-- Begin Entries supplied --
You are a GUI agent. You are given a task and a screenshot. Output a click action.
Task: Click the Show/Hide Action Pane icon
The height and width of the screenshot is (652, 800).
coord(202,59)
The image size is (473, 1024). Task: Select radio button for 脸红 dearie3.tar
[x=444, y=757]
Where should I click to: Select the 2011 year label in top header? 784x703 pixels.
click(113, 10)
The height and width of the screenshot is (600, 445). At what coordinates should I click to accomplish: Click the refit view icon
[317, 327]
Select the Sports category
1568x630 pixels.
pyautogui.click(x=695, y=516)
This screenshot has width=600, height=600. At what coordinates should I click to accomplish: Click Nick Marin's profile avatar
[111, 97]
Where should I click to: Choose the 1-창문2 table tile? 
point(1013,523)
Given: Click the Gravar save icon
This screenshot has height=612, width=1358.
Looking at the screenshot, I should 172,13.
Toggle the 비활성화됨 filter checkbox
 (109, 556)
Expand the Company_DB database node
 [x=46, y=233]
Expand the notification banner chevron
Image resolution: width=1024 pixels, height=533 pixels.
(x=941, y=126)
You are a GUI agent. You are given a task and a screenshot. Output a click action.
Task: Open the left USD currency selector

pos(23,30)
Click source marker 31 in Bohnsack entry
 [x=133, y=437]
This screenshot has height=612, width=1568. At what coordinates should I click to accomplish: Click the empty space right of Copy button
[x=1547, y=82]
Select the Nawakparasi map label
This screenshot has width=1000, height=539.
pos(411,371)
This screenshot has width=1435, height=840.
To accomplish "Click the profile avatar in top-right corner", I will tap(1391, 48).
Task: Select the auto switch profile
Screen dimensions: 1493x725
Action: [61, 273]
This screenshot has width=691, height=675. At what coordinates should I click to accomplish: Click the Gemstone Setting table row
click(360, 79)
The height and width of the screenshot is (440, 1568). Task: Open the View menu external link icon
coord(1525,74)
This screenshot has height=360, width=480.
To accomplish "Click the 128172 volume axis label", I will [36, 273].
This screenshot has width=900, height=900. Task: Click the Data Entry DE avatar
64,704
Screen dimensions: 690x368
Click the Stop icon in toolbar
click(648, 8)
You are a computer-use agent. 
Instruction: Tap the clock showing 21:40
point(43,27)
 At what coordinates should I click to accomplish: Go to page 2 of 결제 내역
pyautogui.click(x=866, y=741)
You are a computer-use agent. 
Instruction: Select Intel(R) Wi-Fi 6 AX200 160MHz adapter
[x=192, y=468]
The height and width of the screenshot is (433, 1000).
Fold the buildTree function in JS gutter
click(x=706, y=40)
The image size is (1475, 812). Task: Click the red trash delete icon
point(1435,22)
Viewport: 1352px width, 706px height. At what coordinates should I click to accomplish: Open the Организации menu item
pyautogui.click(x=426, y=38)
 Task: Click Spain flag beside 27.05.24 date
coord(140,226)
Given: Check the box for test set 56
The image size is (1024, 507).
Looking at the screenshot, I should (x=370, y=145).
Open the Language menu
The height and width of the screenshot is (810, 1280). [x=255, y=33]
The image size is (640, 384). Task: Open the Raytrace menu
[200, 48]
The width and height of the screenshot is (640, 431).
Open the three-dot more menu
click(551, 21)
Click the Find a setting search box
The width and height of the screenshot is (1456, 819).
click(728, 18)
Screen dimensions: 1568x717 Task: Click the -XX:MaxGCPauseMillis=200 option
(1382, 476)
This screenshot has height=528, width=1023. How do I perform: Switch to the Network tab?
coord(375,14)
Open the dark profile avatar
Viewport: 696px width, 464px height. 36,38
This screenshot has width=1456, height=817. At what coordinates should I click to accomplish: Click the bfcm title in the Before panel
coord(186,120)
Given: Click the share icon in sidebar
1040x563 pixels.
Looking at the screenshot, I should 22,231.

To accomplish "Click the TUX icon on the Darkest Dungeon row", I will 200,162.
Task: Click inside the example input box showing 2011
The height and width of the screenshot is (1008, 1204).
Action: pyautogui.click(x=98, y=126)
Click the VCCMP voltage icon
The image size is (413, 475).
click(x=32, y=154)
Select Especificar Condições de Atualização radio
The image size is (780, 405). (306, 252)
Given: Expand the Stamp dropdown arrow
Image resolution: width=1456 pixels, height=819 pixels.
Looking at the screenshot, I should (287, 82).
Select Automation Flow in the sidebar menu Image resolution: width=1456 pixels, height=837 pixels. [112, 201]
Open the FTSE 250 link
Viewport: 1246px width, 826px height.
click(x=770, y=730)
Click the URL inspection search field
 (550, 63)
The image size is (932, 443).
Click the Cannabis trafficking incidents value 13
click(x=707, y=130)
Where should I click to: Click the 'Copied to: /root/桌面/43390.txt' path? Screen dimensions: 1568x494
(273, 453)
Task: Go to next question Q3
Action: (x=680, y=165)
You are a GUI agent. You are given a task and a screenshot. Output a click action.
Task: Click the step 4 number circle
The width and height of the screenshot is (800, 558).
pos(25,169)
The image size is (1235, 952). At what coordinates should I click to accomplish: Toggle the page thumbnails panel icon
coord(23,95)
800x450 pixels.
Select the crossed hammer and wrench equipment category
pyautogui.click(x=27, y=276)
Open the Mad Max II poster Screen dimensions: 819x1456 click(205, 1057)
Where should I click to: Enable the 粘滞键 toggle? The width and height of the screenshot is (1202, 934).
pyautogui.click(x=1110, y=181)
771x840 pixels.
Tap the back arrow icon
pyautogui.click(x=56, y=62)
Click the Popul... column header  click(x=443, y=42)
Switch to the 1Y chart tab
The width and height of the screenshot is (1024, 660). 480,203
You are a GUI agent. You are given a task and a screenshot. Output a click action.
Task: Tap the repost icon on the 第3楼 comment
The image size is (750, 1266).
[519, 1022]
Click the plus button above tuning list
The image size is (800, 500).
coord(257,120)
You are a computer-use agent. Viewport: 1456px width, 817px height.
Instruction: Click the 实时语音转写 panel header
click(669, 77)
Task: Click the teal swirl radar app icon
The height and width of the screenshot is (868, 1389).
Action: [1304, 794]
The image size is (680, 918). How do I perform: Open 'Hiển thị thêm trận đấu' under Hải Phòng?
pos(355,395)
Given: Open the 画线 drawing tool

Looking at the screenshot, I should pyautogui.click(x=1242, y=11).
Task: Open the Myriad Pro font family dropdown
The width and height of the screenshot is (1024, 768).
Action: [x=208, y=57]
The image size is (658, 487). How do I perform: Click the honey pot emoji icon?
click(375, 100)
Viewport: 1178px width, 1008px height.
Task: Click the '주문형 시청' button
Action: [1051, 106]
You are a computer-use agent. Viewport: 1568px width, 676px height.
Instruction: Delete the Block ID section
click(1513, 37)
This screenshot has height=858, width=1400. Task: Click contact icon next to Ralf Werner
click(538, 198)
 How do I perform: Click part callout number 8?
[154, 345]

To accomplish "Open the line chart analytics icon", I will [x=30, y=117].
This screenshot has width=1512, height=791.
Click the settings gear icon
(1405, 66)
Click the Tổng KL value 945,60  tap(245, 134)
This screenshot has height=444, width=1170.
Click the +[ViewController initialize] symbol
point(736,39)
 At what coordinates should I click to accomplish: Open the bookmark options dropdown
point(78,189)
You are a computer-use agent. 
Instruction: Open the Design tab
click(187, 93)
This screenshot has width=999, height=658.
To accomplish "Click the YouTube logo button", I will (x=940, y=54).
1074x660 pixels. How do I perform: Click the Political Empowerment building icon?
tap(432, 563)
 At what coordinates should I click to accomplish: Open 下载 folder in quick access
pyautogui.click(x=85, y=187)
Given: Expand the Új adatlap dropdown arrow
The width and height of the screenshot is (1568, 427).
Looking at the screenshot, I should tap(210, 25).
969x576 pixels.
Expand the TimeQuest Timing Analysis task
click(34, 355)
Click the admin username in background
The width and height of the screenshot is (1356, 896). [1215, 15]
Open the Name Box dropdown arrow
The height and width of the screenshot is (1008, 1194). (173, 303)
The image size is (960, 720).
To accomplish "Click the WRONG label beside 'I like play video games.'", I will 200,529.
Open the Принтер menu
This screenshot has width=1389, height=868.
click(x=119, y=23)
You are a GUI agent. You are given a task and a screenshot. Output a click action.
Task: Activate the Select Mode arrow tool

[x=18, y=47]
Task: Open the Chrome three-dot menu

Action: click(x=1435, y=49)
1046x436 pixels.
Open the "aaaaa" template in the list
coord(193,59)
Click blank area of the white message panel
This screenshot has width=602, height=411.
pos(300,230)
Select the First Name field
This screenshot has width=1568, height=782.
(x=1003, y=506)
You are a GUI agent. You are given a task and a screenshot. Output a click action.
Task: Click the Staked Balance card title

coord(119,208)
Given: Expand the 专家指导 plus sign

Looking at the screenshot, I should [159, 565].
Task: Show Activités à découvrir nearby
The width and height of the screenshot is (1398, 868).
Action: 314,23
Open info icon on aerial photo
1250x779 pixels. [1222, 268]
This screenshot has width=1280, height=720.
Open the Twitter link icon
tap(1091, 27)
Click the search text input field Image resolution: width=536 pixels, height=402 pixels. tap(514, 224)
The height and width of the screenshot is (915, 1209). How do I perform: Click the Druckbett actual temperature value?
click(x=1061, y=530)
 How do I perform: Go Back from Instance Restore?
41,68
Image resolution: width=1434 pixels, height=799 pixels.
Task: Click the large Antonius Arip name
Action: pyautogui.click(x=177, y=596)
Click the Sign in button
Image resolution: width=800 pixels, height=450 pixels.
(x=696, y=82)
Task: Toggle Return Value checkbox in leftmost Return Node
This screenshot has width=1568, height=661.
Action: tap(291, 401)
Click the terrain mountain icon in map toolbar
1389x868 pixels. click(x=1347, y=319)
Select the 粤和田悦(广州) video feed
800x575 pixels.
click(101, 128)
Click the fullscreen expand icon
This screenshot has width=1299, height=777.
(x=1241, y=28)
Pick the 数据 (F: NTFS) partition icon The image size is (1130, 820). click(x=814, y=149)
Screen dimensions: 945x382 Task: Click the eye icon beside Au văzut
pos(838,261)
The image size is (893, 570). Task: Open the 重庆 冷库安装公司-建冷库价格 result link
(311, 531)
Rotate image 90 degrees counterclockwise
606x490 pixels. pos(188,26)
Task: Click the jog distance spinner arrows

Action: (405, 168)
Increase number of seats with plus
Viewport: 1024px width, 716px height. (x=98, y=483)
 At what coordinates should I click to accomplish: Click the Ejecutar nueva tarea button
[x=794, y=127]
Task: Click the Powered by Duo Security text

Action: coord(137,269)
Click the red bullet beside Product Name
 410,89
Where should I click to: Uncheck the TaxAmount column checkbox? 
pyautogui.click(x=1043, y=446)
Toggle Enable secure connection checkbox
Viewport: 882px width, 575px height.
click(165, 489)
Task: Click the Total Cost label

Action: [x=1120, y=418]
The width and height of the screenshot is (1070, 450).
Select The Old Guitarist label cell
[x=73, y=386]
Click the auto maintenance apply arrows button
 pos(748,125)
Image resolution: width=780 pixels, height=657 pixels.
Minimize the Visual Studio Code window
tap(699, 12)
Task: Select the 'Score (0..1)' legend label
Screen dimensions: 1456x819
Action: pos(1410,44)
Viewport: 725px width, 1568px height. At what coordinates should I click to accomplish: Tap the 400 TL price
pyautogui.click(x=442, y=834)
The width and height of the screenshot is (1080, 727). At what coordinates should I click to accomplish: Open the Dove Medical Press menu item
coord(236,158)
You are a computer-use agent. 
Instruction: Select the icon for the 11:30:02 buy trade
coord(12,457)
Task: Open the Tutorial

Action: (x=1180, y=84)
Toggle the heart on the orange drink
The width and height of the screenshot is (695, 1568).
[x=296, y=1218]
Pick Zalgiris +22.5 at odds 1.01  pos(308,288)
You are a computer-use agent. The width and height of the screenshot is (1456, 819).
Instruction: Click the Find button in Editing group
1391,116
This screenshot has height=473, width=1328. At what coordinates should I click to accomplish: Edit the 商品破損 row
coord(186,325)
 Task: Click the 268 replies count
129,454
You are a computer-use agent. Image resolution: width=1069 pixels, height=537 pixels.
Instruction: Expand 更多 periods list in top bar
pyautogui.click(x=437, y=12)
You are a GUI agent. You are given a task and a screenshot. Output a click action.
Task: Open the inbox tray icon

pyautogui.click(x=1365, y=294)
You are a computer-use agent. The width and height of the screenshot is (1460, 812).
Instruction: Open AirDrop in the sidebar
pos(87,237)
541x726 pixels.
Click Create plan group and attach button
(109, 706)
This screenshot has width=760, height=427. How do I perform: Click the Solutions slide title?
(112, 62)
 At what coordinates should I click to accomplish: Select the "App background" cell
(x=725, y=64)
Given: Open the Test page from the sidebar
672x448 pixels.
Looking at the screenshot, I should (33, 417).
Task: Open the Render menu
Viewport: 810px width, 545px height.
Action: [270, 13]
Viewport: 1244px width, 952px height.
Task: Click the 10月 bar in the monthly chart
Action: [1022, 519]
-- End Entries supplied --
◆ Requirements ◆
Convert everything from the line containing "This screenshot has height=858, width=1400." down to the line containing "click(187, 93)" into a JSON list of strings, one string per line, omitting blank lines.

◆ Response to the task ◆
[
  "This screenshot has height=858, width=1400. Task: Click contact icon next to Ralf Werner",
  "click(538, 198)",
  " How do I perform: Click part callout number 8?",
  "[154, 345]",
  "To accomplish \"Open the line chart analytics icon\", I will [x=30, y=117].",
  "This screenshot has width=1512, height=791.",
  "Click the settings gear icon",
  "(1405, 66)",
  "Click the Tổng KL value 945,60  tap(245, 134)",
  "This screenshot has height=444, width=1170.",
  "Click the +[ViewController initialize] symbol",
  "point(736,39)",
  " At what coordinates should I click to accomplish: Open the bookmark options dropdown",
  "point(78,189)",
  "You are a computer-use agent. ",
  "Instruction: Open the Design tab",
  "click(187, 93)"
]